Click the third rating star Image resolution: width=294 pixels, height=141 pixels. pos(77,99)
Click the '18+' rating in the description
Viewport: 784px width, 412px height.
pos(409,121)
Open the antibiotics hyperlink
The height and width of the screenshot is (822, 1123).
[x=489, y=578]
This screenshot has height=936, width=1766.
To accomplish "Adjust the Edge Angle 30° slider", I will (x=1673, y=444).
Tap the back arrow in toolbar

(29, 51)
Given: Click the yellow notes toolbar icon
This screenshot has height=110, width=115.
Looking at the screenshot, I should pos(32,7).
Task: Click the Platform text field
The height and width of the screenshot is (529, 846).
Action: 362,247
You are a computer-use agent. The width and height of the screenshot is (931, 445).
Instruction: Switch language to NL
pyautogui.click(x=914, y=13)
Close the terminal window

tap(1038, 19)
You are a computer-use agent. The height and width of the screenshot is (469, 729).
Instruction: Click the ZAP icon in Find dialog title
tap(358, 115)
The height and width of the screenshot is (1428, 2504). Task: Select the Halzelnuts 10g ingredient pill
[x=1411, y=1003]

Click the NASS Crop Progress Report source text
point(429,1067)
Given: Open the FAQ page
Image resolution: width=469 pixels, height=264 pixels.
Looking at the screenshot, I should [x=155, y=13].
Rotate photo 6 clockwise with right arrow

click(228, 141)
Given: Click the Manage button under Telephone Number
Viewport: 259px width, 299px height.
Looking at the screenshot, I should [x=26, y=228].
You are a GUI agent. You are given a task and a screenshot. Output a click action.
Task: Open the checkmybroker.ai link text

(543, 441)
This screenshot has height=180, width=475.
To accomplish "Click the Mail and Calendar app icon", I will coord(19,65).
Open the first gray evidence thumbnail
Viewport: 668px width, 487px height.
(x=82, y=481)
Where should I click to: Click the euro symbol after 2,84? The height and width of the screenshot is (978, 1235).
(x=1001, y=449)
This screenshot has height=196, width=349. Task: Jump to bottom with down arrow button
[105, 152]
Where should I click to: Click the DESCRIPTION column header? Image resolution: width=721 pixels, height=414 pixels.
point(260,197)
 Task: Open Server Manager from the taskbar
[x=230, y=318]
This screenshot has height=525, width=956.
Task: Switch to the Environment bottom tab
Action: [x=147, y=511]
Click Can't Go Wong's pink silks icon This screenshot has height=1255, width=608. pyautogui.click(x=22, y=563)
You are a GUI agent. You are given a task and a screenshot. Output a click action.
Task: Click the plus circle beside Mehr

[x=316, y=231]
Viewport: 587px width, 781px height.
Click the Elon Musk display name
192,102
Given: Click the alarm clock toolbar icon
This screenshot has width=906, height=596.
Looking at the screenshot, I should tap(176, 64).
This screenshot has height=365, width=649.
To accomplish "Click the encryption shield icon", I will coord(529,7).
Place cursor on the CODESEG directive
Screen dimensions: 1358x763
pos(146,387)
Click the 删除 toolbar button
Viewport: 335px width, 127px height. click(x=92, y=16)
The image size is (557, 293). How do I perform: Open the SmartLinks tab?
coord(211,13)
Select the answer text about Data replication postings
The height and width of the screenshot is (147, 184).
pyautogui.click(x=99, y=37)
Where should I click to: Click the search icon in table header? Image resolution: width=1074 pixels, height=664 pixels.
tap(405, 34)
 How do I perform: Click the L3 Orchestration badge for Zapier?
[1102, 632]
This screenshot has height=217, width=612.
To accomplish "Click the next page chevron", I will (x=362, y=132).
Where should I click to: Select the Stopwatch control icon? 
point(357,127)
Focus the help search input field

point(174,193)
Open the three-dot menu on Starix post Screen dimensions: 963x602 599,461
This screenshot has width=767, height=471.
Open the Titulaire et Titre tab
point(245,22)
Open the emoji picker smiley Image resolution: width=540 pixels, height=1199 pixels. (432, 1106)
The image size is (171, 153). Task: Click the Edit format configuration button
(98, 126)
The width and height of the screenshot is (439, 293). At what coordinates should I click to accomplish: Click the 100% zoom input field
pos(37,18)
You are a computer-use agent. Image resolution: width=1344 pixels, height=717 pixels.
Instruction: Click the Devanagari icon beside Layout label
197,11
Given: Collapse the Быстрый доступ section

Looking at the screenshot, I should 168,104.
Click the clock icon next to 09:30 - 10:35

--*--

Action item
Determine how many lines above contain "page" and respond with that number only.

Answer section
2